Lady Luck stared the god down and asked provocatively, “What are you saying?”
“No one shall stop me from ruling Terra Torus. No one.
I’m sending one of my champions to the First Plate; it will be conquered before next century.” Lumious replied in a low tone. A moment of tense silence lay between them before Lumious finally broke it by stamping away, his footsteps cushioned by the cloud floor.
The god clearly thought she might be responsible; this was not the first time he’d come storming in, but like all the other times, he lacked evidence.
“I don’t know why I came; the goddess of gamblers doesn’t have the power to do anything to stop me,” he mumbled over his shoulder as he left.
The bait wasn’t taken. Lady Luck maintained her cool facade as she listened to the grumpy emperor god trudge down the stairs, barge past Shelly, and leave her castle. As soon as she was sure he was gone, the Goddess of Luck stopped reining in her feelings.
With a sudden burst of frustration, she screamed, grabbed the chair that man had sullied by turning it into a mini sun and defenestrated the offending piece of furniture. It wasn’t enough, so she snatched up the empty wine bottle and threw it at the wall. Ordinarily, the glass bottle would have been caught by the cloud castle’s walls, but her throw was a lucky one, and the bottle tagged a small pebble that had been sucked up into the clouds, causing it to shatter, creating a satisfying display that did little to soothe the lady.
“That bastard!” she railed. “Who does he think he is?!”
“A lesser god who needs the belief of the people to stay in power,” a fluffy-haired sheepkin woman reminded, trying to cheer her mistress up. “Unlike you, he wasn’t born of the true Gods.”
Seeing Shelly enter, Lady Luck reigned herself in.
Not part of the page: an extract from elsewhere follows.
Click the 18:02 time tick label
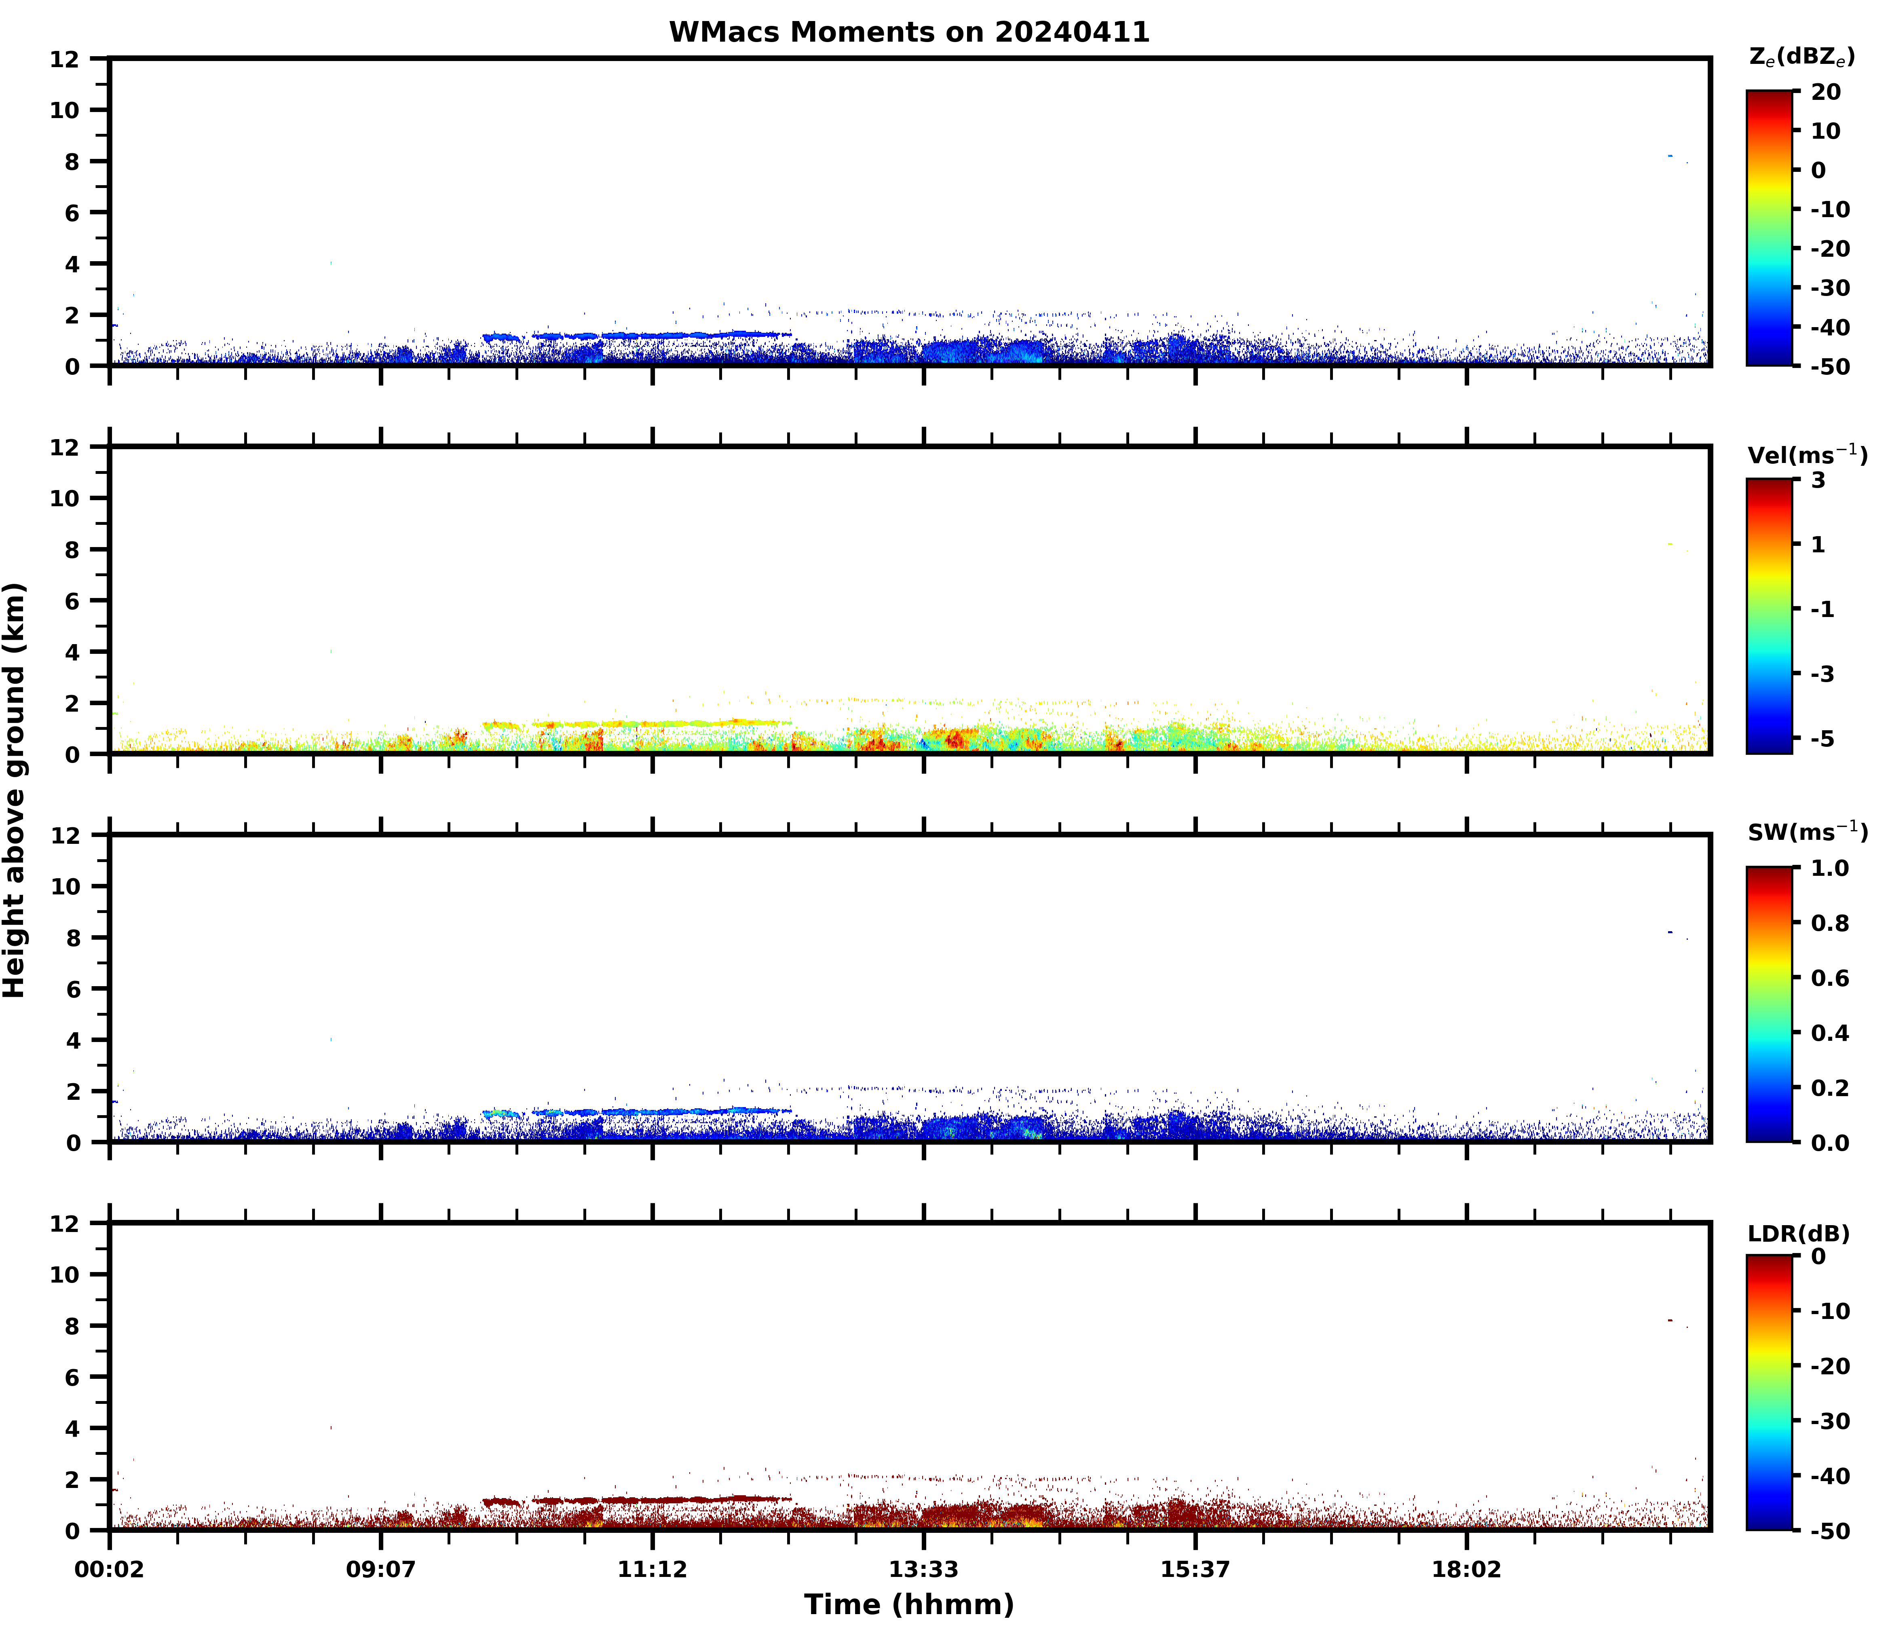click(1466, 1570)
She brushed back the hair from her face and tried her best to look regal. “Sorry you had to see me like that,” the Goddess apologised.
“It’s fine,” Shelly consoled, her grin as infectious as always, “I know what he does to you.”
The platinum-haired Goddess narrowed her eyes at her assistant but ultimately chose not to look too deeply into that statement; innocent Shelly likely didn’t mean anything by it.
Noticing the look, the sheep person asked, “Mistress, do I have something on my face?”
“Hmm, no. I was just thinking.”
“About our next move?” Shelly asked eagerly.
Deciding to go with it, Lady Luck nodded magnanimously. “I think our next move should be—” she began when a very fortunate notification interrupted her.
One of Your Blessed has Returned to Terra Torus!
Blessed: Elijah L. Chim?ra has returned from off-planet!
Shelly, concerned by her mistress's vacant expression, coughed and prompted, “Our next move should be…”
“A champion,” Lady Luck replied with a grin that split her face from ear to ear. “I think it’s about time I got my first champion.” Her lucky find was finally ready to be put to use.